A Peterborough support group is looking to “break the taboo and silence surrounding stillbirth” as June marks the start of Sands Awareness month.
Sands, the Stillbirth and Neonatal death charity, was founded in 1978 by a small number of bereaved parents devastated by the death of their baby and by the total lack of acknowledgement and understanding of their loss. Since then, Sands has played a key role in raising awareness of baby death across the UK, supported thousands of parents whose babies have died and worked closely with Health Care Professionals to improve the care bereaved parents receive.
Peterborough mum Amy Eagling said: “I first became aware of Sands following the loss of our son Charlie in 2012. Before Charlie, the word ‘stillbirth’ wasn’t something I really knew too much about. It was something I thought happened years ago.
“But sadly that’s not the case, 15 babies are stillborn or die shortly after birth every single day in the UK. I had no idea back then, but why would I?
“I’d had an easy carefree pregnancy with my first son and was happily sailing through my second. So when I noticed Charlie hadn’t moved much one day, I called my midwife who suggested I pop along to hospital to be checked over. It was then that I learnt the devastating news, Charlie had died. A few days later I gave birth to him, he was perfect, but our world fell apart.
“The weeks and months that followed are a bit of a blur. Eventually after many weeks of hiding away I contacted Sands, online at first and then by phone, finally plucking up the courage to attend a support group.
“But I didn’t need courage, the support group was a safe place I was able to talk about Charlie and what had happened, I was able to talk, to cry, to listen and just be with others who understood exactly what I was going through. Sands support groups are there to offer support to anyone affected by the death of a baby.”
Peterborough and Stamford Sands are one of a network of over 100 support groups across the UK.
Sands also aims to break the taboo and silence surrounding stillbirth. This not only helps those parents affected by the death of their baby to feel less isolated, but can contribute to the reduction in the number of babies dying through making expectant parents aware of the dangers.
Run by volunteers, the groups aim to offer support and raise awareness.
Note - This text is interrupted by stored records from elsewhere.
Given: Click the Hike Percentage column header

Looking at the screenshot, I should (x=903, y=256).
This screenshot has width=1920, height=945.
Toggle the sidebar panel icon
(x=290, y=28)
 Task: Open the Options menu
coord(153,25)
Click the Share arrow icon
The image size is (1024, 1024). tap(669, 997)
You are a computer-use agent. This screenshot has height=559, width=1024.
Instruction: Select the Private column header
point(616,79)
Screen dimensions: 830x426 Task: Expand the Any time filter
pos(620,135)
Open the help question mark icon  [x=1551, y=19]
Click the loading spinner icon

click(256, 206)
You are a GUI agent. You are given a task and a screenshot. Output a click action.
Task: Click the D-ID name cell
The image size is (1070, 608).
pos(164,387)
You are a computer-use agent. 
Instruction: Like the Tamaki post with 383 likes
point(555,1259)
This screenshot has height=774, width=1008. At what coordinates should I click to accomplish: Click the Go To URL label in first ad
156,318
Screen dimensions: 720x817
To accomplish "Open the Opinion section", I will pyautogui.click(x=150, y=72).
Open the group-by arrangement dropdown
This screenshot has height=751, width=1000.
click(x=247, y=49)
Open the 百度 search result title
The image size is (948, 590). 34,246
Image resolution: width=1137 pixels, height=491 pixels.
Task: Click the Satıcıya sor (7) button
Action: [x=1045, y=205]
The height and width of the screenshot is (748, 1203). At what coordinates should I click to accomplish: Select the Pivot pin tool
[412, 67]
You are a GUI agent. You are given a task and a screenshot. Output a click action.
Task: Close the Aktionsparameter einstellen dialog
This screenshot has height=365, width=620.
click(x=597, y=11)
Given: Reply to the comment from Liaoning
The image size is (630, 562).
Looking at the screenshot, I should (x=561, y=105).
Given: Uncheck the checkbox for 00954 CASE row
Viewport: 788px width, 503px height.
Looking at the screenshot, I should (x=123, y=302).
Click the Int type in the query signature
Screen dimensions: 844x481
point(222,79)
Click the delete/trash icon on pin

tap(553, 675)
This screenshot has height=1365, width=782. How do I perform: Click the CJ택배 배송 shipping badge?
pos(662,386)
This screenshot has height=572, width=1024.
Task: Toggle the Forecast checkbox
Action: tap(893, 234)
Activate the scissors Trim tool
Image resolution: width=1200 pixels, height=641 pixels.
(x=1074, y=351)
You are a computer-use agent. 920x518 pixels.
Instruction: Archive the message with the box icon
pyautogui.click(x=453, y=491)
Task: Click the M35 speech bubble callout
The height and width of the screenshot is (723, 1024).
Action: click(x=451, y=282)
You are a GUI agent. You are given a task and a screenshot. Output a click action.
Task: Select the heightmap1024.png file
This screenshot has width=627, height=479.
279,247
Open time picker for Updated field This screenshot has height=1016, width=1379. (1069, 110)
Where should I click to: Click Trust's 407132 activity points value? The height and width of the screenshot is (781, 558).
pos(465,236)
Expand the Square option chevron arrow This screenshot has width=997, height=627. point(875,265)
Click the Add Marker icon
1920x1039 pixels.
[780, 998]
The group works closely with Peterborough City Hospital to improve bereavement care, and fundraises to allow all of this to happen.
Sally Boylan and Lucy MacRae, both bereaved parents, launched the Peterborough and Stamford group 18 months ago, wanting to help others who had been through what they had.
Sally said: “We understand the shock, devastation, sadness, isolation and guilt that can follow after a baby dies and are able to offer support via our support group”.
She added, “Whether a baby was miscarried, stillborn, or died after birth and whether it happened very recently or a long time ago, we are able to offer support and information”.
The group meets monthly in the Asda Community room at the Rivergate Shopping Centre. The meetings are informal so you can just turn up, they run from 7pm-9pm.
The next meeting is due to take place on Thursday June 15, and then on Thursday July 6.